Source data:
• • •
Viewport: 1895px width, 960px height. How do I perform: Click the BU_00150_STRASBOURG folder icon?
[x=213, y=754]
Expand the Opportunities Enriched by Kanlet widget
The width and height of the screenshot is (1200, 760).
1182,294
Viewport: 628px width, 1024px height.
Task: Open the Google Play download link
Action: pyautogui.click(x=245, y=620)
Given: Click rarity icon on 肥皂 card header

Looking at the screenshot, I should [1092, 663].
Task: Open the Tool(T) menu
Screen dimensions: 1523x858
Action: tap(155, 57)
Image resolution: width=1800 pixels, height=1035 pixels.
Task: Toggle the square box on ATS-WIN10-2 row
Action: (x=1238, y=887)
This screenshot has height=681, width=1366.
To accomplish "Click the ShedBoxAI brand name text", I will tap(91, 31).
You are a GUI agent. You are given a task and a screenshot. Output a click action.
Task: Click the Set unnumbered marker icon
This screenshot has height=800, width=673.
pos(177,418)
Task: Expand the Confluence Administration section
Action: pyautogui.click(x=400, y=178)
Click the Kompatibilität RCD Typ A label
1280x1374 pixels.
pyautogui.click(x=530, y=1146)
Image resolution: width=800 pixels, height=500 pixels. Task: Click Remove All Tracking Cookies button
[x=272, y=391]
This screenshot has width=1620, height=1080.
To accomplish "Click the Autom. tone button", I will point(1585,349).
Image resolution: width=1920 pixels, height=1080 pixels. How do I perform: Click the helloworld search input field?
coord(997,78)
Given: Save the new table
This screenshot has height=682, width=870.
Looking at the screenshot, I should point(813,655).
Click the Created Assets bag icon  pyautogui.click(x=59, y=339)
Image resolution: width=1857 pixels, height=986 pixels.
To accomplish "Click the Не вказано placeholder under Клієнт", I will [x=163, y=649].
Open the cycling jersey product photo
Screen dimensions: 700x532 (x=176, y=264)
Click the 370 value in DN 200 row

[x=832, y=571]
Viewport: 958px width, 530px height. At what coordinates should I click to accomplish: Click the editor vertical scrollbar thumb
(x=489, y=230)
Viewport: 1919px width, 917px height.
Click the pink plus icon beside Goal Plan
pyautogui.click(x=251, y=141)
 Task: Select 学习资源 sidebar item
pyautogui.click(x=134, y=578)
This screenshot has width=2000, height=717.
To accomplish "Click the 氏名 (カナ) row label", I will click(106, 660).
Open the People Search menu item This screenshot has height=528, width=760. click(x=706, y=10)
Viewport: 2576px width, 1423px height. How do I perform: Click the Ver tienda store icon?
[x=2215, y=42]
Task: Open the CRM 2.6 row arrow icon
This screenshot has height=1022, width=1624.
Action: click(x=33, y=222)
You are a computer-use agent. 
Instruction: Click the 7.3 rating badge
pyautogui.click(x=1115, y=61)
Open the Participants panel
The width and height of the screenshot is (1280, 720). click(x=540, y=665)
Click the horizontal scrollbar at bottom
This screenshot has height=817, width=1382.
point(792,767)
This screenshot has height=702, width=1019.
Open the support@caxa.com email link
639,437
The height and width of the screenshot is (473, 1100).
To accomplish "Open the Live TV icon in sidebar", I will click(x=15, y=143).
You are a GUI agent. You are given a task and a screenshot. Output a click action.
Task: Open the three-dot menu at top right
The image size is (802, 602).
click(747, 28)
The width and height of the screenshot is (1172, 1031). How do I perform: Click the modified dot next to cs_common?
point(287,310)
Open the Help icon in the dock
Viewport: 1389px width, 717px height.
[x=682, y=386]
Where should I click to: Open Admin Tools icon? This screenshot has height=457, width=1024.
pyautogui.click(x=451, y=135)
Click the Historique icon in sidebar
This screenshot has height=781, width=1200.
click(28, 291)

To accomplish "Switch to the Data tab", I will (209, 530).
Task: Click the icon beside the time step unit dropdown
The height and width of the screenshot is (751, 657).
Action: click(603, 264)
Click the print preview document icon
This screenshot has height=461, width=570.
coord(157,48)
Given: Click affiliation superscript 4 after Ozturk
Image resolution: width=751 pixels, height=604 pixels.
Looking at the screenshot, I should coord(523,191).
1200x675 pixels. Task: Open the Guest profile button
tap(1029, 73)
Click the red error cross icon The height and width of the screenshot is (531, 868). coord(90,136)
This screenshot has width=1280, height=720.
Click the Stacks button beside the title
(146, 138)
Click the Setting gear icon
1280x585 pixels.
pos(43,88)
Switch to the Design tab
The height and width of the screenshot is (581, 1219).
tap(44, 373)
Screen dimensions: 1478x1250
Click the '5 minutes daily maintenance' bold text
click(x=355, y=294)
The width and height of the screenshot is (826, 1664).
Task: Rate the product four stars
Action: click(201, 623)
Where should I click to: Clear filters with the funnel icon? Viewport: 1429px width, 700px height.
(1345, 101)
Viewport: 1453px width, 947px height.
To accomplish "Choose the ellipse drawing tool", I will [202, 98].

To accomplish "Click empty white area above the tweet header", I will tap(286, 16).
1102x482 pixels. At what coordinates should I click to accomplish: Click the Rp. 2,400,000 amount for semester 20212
• • •
TASK BRIEF
Copy each entry exactly.

YOUR SOLUTION
Viewport: 1895px width, 960px height. How do I perform: Click the BU_00150_STRASBOURG folder icon?
[x=213, y=754]
Expand the Opportunities Enriched by Kanlet widget
The width and height of the screenshot is (1200, 760).
1182,294
Viewport: 628px width, 1024px height.
Task: Open the Google Play download link
Action: pyautogui.click(x=245, y=620)
Given: Click rarity icon on 肥皂 card header

Looking at the screenshot, I should [1092, 663].
Task: Open the Tool(T) menu
Screen dimensions: 1523x858
Action: tap(155, 57)
Image resolution: width=1800 pixels, height=1035 pixels.
Task: Toggle the square box on ATS-WIN10-2 row
Action: (x=1238, y=887)
This screenshot has height=681, width=1366.
To accomplish "Click the ShedBoxAI brand name text", I will tap(91, 31).
You are a GUI agent. You are given a task and a screenshot. Output a click action.
Task: Click the Set unnumbered marker icon
This screenshot has height=800, width=673.
pos(177,418)
Task: Expand the Confluence Administration section
Action: pyautogui.click(x=400, y=178)
Click the Kompatibilität RCD Typ A label
1280x1374 pixels.
pyautogui.click(x=530, y=1146)
Image resolution: width=800 pixels, height=500 pixels. Task: Click Remove All Tracking Cookies button
[x=272, y=391]
This screenshot has width=1620, height=1080.
To accomplish "Click the Autom. tone button", I will point(1585,349).
Image resolution: width=1920 pixels, height=1080 pixels. How do I perform: Click the helloworld search input field?
coord(997,78)
Given: Save the new table
This screenshot has height=682, width=870.
Looking at the screenshot, I should point(813,655).
Click the Created Assets bag icon  pyautogui.click(x=59, y=339)
Image resolution: width=1857 pixels, height=986 pixels.
To accomplish "Click the Не вказано placeholder under Клієнт", I will [x=163, y=649].
Open the cycling jersey product photo
Screen dimensions: 700x532 (x=176, y=264)
Click the 370 value in DN 200 row

[x=832, y=571]
Viewport: 958px width, 530px height. At what coordinates should I click to accomplish: Click the editor vertical scrollbar thumb
(x=489, y=230)
Viewport: 1919px width, 917px height.
Click the pink plus icon beside Goal Plan
pyautogui.click(x=251, y=141)
 Task: Select 学习资源 sidebar item
pyautogui.click(x=134, y=578)
This screenshot has width=2000, height=717.
To accomplish "Click the 氏名 (カナ) row label", I will click(106, 660).
Open the People Search menu item This screenshot has height=528, width=760. click(x=706, y=10)
Viewport: 2576px width, 1423px height. How do I perform: Click the Ver tienda store icon?
[x=2215, y=42]
Task: Open the CRM 2.6 row arrow icon
This screenshot has height=1022, width=1624.
Action: click(x=33, y=222)
You are a computer-use agent. 
Instruction: Click the 7.3 rating badge
pyautogui.click(x=1115, y=61)
Open the Participants panel
The width and height of the screenshot is (1280, 720). click(x=540, y=665)
Click the horizontal scrollbar at bottom
This screenshot has height=817, width=1382.
point(792,767)
This screenshot has height=702, width=1019.
Open the support@caxa.com email link
639,437
The height and width of the screenshot is (473, 1100).
To accomplish "Open the Live TV icon in sidebar", I will click(x=15, y=143).
You are a GUI agent. You are given a task and a screenshot. Output a click action.
Task: Open the three-dot menu at top right
The image size is (802, 602).
click(747, 28)
The width and height of the screenshot is (1172, 1031). How do I perform: Click the modified dot next to cs_common?
point(287,310)
Open the Help icon in the dock
Viewport: 1389px width, 717px height.
[x=682, y=386]
Where should I click to: Open Admin Tools icon? This screenshot has height=457, width=1024.
pyautogui.click(x=451, y=135)
Click the Historique icon in sidebar
This screenshot has height=781, width=1200.
click(28, 291)

To accomplish "Switch to the Data tab", I will (209, 530).
Task: Click the icon beside the time step unit dropdown
The height and width of the screenshot is (751, 657).
Action: click(603, 264)
Click the print preview document icon
This screenshot has height=461, width=570.
coord(157,48)
Given: Click affiliation superscript 4 after Ozturk
Image resolution: width=751 pixels, height=604 pixels.
Looking at the screenshot, I should coord(523,191).
1200x675 pixels. Task: Open the Guest profile button
tap(1029, 73)
Click the red error cross icon The height and width of the screenshot is (531, 868). coord(90,136)
This screenshot has width=1280, height=720.
Click the Stacks button beside the title
(146, 138)
Click the Setting gear icon
1280x585 pixels.
pos(43,88)
Switch to the Design tab
The height and width of the screenshot is (581, 1219).
tap(44, 373)
Screen dimensions: 1478x1250
Click the '5 minutes daily maintenance' bold text
click(x=355, y=294)
The width and height of the screenshot is (826, 1664).
Task: Rate the product four stars
Action: click(201, 623)
Where should I click to: Clear filters with the funnel icon? Viewport: 1429px width, 700px height.
(1345, 101)
Viewport: 1453px width, 947px height.
To accomplish "Choose the ellipse drawing tool", I will [202, 98].

To accomplish "Click empty white area above the tweet header", I will tap(286, 16).
1102x482 pixels. At what coordinates should I click to accomplish: Click the Rp. 2,400,000 amount for semester 20212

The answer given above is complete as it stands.